Zao in realtà non può ancora fare miracoli e si basa su una banca dati formata da un catalogo di scene predeterminato: non è dunque possibile sostituire il proprio volto o quello degli amici a quello di qualunque attore o attrice, ma solo alle personalità presenti nei filmati per le quali gli sviluppatori hanno addestrato i loro algoritmi. Tra le scene a disposizione se trovano alcune da Game of Thrones come anche brevi spezzoni di film interpretati da Leonardo di Caprio, per una varietà di materiale a disposizione non eccessiva, ma comunque sufficiente da incuriosire migliaia di persone che si stanno fiondando sul servizio.

Il problema di cosa possano fare gli sviluppatori di Zao con le foto fornite loro dagli utenti non è nuovo. Domande simili erano emerse (con qualche ritardo) anche ai tempi di FaceApp, poche settimane fa: il software offriva modifiche fotografiche divertenti ma si appropriava delle immagini che gli venivano date in pasto da utenti ansiosi di sottoporsi ai suoi filtri. Nei termini d'uso originali di Zao l'azienda produttrice si riservava diritti pressoché totali sulle immagini acquisite, e dopo le prime proteste da parte degli utenti ha corretto il proprio documento, ma le rassicurazioni non sono bastate a placare i timori dell'opinione pubblica, tanto che due delle note piattaforme social cinesi, WeChat e Weibo, hanno bloccato in massa il caricamento sui propri server dei contenuti provenienti dall'app.

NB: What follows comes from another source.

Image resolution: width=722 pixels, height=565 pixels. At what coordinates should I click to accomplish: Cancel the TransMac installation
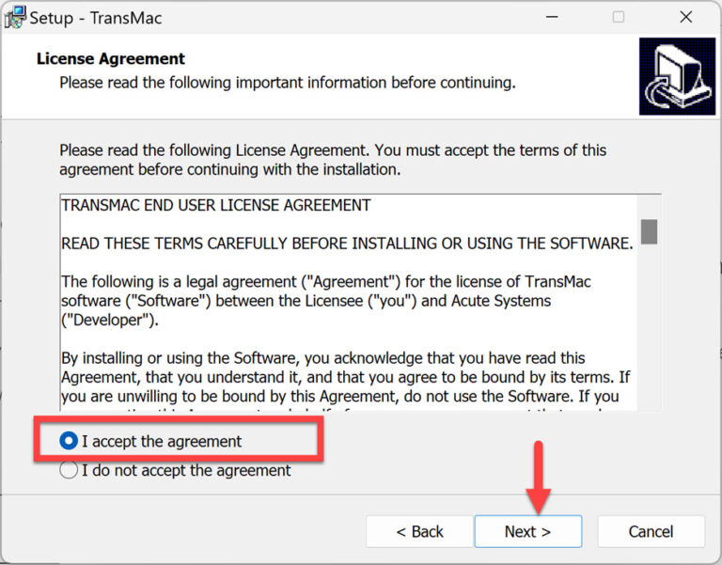(x=651, y=531)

Diverso e ancora più spinoso è il problema di cosa possano fare gli utenti di Zao con le foto di altre persone utilizzate senza il permesso di queste ultime, dal momento che i termini d'uso dell'app scaricano la responsabilità di questa condotta sugli utenti. L'app non solo ha il potenziale di far sembrare vero ciò che in realtà vero non è, ma per la prima volta automatizza il processo mettendolo nelle mani di milioni di persone: è vero che le clip prodotte sono tempestate di watermark e – proprio perché si tratta di scene note del mondo della cultura pop – decisamente riconoscibili; nulla vieta però agli sviluppatori o ad aziende che si vogliano mettere sulla scia di Zao di modificare questo approccio in futuro, e di ampliare i confini di ciò che è possibile fare con i volti degli altri.